Work request — The entries below should appear again in your reply, word for word.

Data shown —
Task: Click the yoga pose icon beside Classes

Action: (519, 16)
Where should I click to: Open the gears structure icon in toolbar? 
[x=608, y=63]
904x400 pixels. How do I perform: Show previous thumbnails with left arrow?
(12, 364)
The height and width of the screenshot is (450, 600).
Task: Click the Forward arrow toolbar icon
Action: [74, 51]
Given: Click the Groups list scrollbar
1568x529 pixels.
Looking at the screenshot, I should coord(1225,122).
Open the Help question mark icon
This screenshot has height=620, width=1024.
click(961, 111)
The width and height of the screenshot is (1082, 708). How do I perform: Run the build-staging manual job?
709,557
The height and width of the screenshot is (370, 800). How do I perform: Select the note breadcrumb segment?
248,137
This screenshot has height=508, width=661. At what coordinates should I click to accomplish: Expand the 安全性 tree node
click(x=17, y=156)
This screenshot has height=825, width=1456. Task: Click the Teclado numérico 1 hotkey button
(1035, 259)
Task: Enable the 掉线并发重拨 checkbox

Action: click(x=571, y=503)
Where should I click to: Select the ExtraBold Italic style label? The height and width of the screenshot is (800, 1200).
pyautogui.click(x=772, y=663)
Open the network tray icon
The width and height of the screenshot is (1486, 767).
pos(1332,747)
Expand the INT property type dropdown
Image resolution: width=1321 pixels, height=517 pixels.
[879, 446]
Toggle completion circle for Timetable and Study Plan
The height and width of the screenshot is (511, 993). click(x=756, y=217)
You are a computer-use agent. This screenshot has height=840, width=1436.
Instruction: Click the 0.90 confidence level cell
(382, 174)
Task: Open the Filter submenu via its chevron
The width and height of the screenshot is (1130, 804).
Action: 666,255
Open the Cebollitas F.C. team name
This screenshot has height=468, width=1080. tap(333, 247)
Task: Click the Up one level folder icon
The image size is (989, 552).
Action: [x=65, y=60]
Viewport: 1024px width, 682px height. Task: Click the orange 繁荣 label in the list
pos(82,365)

Exercise solution —
Task: Click the yoga pose icon beside Classes

Action: (519, 16)
Where should I click to: Open the gears structure icon in toolbar? 
[x=608, y=63]
904x400 pixels. How do I perform: Show previous thumbnails with left arrow?
(12, 364)
The height and width of the screenshot is (450, 600).
Task: Click the Forward arrow toolbar icon
Action: [74, 51]
Given: Click the Groups list scrollbar
1568x529 pixels.
Looking at the screenshot, I should coord(1225,122).
Open the Help question mark icon
This screenshot has height=620, width=1024.
click(961, 111)
The width and height of the screenshot is (1082, 708). How do I perform: Run the build-staging manual job?
709,557
The height and width of the screenshot is (370, 800). How do I perform: Select the note breadcrumb segment?
248,137
This screenshot has height=508, width=661. At what coordinates should I click to accomplish: Expand the 安全性 tree node
click(x=17, y=156)
This screenshot has height=825, width=1456. Task: Click the Teclado numérico 1 hotkey button
(1035, 259)
Task: Enable the 掉线并发重拨 checkbox

Action: click(x=571, y=503)
Where should I click to: Select the ExtraBold Italic style label? The height and width of the screenshot is (800, 1200).
pyautogui.click(x=772, y=663)
Open the network tray icon
The width and height of the screenshot is (1486, 767).
pos(1332,747)
Expand the INT property type dropdown
Image resolution: width=1321 pixels, height=517 pixels.
[879, 446]
Toggle completion circle for Timetable and Study Plan
The height and width of the screenshot is (511, 993). click(x=756, y=217)
You are a computer-use agent. This screenshot has height=840, width=1436.
Instruction: Click the 0.90 confidence level cell
(382, 174)
Task: Open the Filter submenu via its chevron
The width and height of the screenshot is (1130, 804).
Action: 666,255
Open the Cebollitas F.C. team name
This screenshot has height=468, width=1080. tap(333, 247)
Task: Click the Up one level folder icon
The image size is (989, 552).
Action: [x=65, y=60]
Viewport: 1024px width, 682px height. Task: Click the orange 繁荣 label in the list
pos(82,365)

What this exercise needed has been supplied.